CB Murphy's football IQ an edge
University of Arkansas assistant coach Taver Johnson during media day Sunday, Aug. 11, 2013 at the Fred W. Smith Football Center in Fayetteville.
When Arkansas cornerback commitment Chris Murphy enrolls in January, he’ll be ready technique wise and mentally to compete on the college level, said his defensive back coach Cedric Dickerson.
“First of all, he knows the game,” Dickerson said. “His football IQ is very high. I’ve been fortunate to have good players the last three or four years. I’ve had have six or seven Division I DBs and Chris is very, very intelligent on the field and he’s also a very smooth athlete.”
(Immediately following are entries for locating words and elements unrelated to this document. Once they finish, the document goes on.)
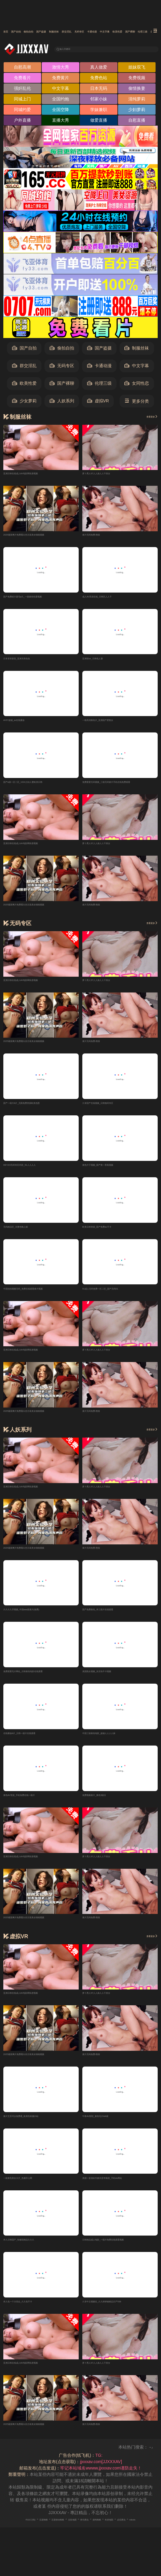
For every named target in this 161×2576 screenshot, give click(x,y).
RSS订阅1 (18, 2530)
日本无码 (98, 90)
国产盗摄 (78, 31)
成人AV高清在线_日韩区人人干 (111, 598)
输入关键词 (75, 49)
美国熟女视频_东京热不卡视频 (111, 1678)
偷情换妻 (136, 90)
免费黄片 (60, 79)
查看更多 (146, 418)
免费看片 (22, 79)
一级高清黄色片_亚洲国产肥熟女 (113, 723)
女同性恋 (136, 385)
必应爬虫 (79, 2537)
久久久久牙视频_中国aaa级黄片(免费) (39, 1616)
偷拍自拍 (53, 31)
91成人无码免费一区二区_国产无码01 (117, 1294)
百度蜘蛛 (40, 2530)
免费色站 (98, 79)
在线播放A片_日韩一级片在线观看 (35, 1741)
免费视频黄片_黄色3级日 (106, 1803)
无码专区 (62, 367)
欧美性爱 (24, 385)
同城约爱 (22, 111)
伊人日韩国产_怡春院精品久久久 (34, 2250)
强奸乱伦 (22, 90)
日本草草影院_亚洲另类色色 (30, 660)
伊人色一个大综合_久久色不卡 (32, 2312)
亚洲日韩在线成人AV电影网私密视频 (37, 474)
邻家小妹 (98, 100)
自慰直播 (136, 122)
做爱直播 (98, 122)
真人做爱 (98, 68)
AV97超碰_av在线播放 (24, 723)
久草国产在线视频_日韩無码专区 (113, 1107)
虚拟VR (98, 402)
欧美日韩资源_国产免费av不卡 (111, 1232)
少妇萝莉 (136, 111)
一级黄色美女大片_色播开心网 (32, 2188)
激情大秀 (60, 68)
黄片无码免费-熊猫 (100, 535)
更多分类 (136, 402)
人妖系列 (62, 402)
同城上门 (22, 100)
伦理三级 (99, 385)
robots (97, 2537)
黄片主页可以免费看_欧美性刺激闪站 (38, 2125)
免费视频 (136, 79)
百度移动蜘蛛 (65, 2530)
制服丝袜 (103, 31)
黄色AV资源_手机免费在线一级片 (34, 1803)
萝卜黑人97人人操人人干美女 (110, 474)
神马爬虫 (111, 2530)
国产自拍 (28, 31)
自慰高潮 (22, 68)
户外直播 (22, 122)
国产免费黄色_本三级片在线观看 (113, 1616)
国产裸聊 (62, 385)
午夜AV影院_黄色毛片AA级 (108, 2125)
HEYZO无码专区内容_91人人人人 (35, 1169)
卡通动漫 (99, 367)
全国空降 (60, 111)
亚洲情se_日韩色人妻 (102, 660)
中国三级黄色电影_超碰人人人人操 (115, 1741)
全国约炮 (60, 100)
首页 (8, 31)
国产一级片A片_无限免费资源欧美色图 (39, 1107)
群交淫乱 (129, 31)
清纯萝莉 (136, 100)
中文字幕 (60, 90)
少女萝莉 (24, 402)
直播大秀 (60, 122)
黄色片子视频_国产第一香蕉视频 (113, 1169)
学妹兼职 (98, 111)
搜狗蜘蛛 (131, 2530)
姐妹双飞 (136, 68)
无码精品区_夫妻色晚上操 (27, 1232)
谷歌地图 (90, 2530)
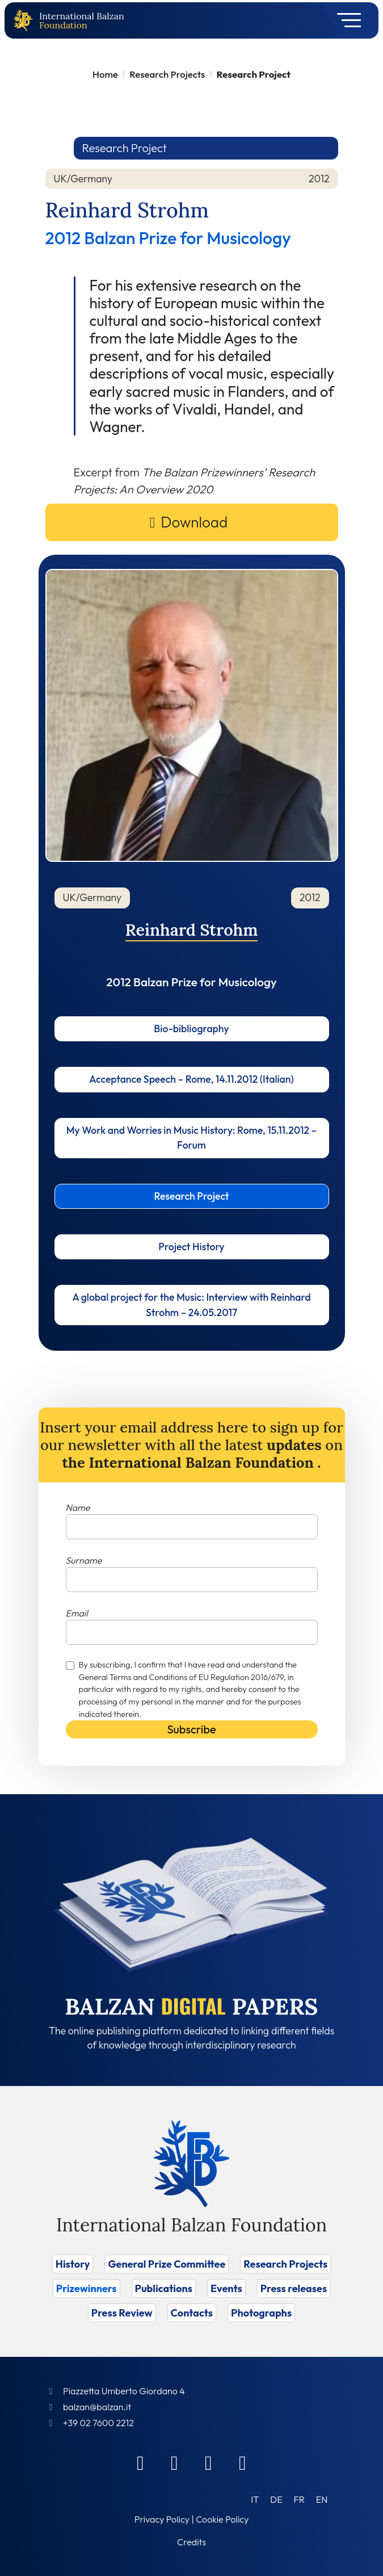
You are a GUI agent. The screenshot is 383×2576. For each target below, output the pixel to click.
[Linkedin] (174, 2462)
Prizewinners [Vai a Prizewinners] (86, 2288)
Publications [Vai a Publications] (163, 2288)
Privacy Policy (162, 2519)
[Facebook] (140, 2462)
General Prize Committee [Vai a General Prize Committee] (166, 2264)
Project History (191, 1246)
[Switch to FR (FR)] (299, 2499)
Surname (84, 1560)
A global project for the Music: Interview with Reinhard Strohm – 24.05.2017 (191, 1304)
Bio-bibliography (191, 1028)
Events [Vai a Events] (226, 2288)
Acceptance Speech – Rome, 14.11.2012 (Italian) (191, 1079)
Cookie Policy (222, 2519)
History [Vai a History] (73, 2264)
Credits (191, 2542)
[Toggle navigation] (345, 20)
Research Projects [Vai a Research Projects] (285, 2264)
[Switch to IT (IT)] (254, 2499)
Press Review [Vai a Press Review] (122, 2312)
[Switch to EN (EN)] (322, 2499)
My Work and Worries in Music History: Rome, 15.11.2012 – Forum (191, 1137)
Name (78, 1507)
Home (105, 74)
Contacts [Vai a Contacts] (192, 2312)
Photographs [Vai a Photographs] (261, 2312)
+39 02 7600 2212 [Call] (98, 2422)
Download (194, 522)
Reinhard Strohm (191, 929)
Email (77, 1613)
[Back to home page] (25, 21)
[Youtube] (242, 2462)
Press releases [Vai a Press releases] (293, 2288)
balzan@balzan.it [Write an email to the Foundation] (97, 2406)
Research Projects (167, 74)
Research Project (191, 1196)
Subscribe (191, 1729)
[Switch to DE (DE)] (276, 2499)
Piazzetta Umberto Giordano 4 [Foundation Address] (124, 2391)
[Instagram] (208, 2462)
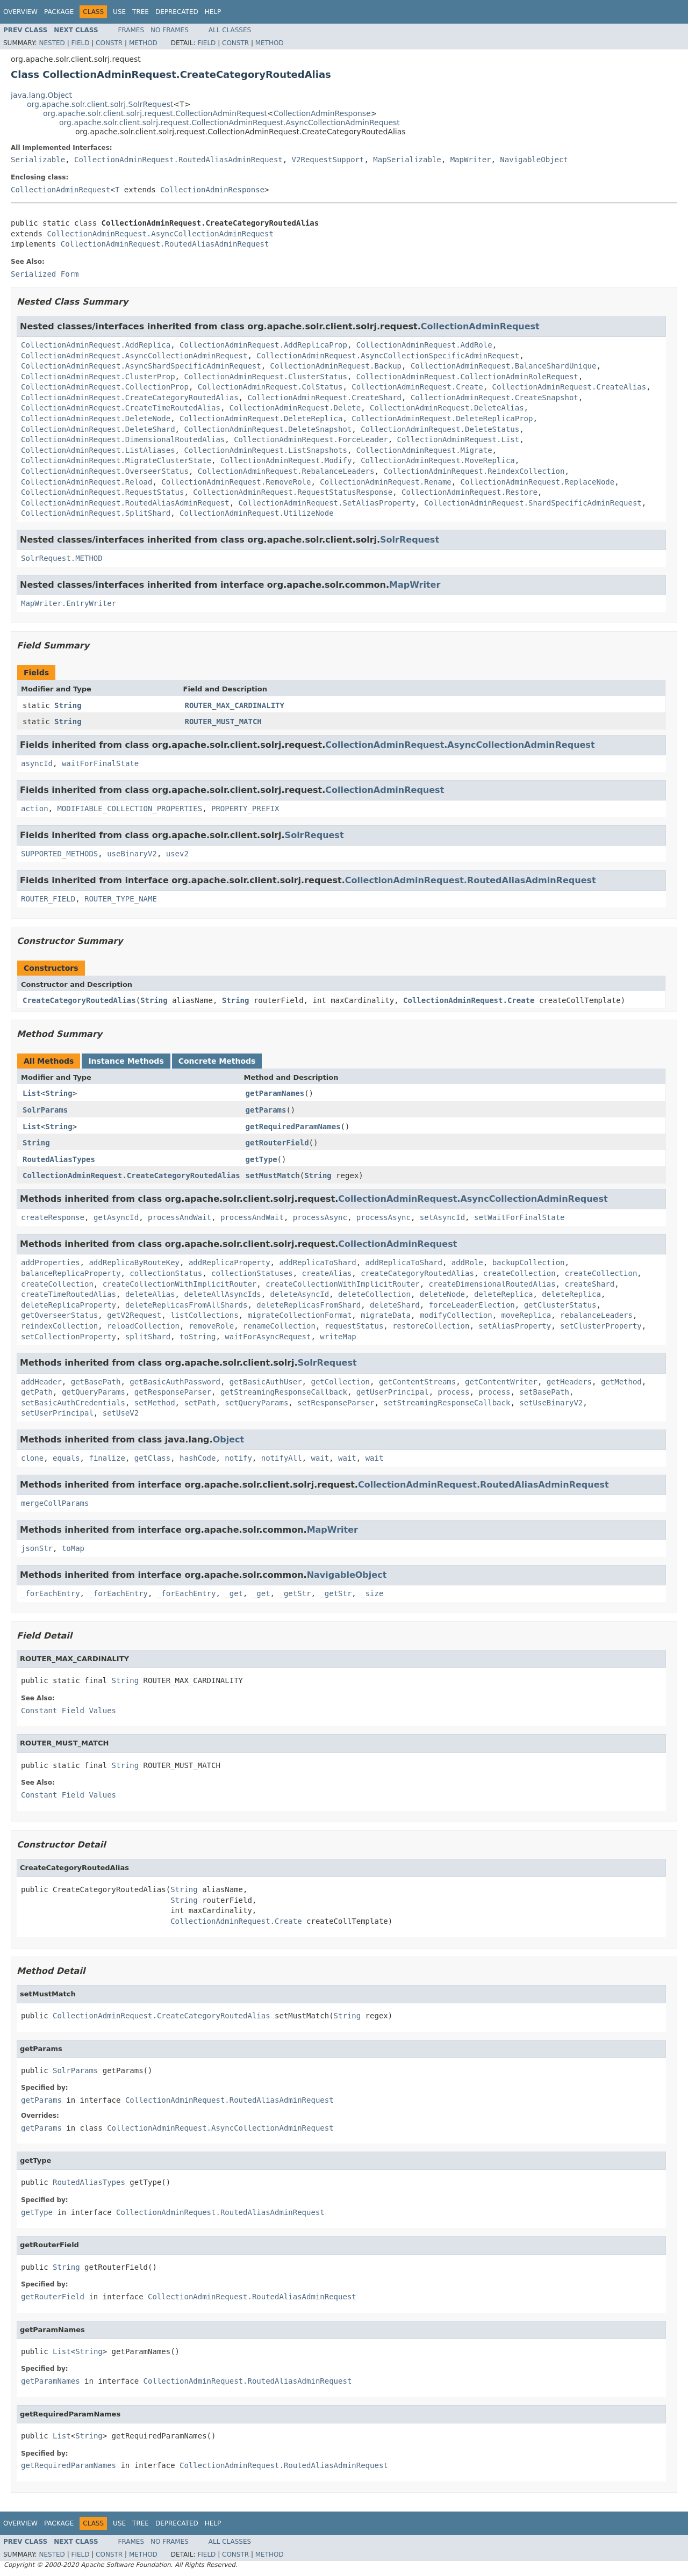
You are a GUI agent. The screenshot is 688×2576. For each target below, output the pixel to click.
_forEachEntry (50, 1593)
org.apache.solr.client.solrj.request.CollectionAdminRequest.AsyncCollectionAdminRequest (229, 122)
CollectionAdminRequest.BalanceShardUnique (504, 366)
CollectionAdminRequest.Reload (86, 482)
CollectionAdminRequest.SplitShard (95, 513)
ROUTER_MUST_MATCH (223, 721)
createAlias (327, 1273)
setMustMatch (273, 1175)
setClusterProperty (601, 1326)
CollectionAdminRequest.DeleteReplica (261, 418)
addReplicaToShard (317, 1262)
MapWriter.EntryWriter (68, 603)
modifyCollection (456, 1315)
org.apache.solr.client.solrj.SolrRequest (100, 104)
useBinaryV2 (132, 853)
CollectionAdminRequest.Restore (470, 492)
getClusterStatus (560, 1305)
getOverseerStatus (59, 1315)
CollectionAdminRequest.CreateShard (324, 397)
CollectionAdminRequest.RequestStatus (102, 492)
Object (229, 1439)
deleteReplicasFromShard (308, 1305)
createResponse (52, 1217)
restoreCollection (430, 1326)
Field (80, 43)
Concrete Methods (217, 1061)
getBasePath (96, 1381)
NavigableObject (534, 159)
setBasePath (544, 1392)
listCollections (204, 1315)
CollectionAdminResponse (322, 113)
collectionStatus (166, 1273)
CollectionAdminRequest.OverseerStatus (105, 471)
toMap (73, 1548)
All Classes (230, 30)
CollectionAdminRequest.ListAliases (98, 450)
Murphy, 5-10, 180, 4.41 seconds of the 40 yard dash, of Marietta, (Ga.) Lassiter pledged to the Hogs over about 20 scholarship offers, including North Carolina, Oklahoma State, Vanderbilt and Missouri. Senior highlights CLICK HERE
His physical ability also rates high.
“Sometimes you get a kid that comes in that’s stiff in the hips especially with defensive backs,” Dickerson said. “Chris is a kid that’s very, very smooth and intelligent. I think that’s going to make the transition for him easier.”
Dickerson played at Valdosta State before going on to play two seasons as a safety for the Winnipeg Blue Bombers of the CFL and one as an outside linebacker. He said Murphy made a play as a junior that showed his mental and physical ability.
“I talked to the kids about spacing and certain positions where the kids are lined up and being able to predict or understand what route the receiver wants to run,” Dickerson said. “The kid was running a slant route or a squeeze route and Chris actually back pedaled the route before the kid came out of his break and he beat the kid and undercut the ball,”
Murphy, who's lead recruiter is cornerbacks coach Taver Johnson, has recorded 22 tackles, a tackle for loss, three forced fumbles, a recovered fumble and three pass breakups this season. A play this season also stood out.
“A kid catches like a little five yard hitch,” Dickerson said. “Chris came out of nowhere and boom and stands the guy up while making the tackle and reaches in and rips the ball out and recovered the ball It was just an unbelievable play.”
Dickerson harps on football IQ and the mental part of the game to his players.
“What happens later in the career when that speed begins to fade and he never really learned the game,” he said. “They have no technique to fall back on They don't have any mental aspect to fall back on. It’s all just talent. As you get older talent fades. I tell them all the time we’re going to focus on techniques and the mental aspect of your game more than anything.”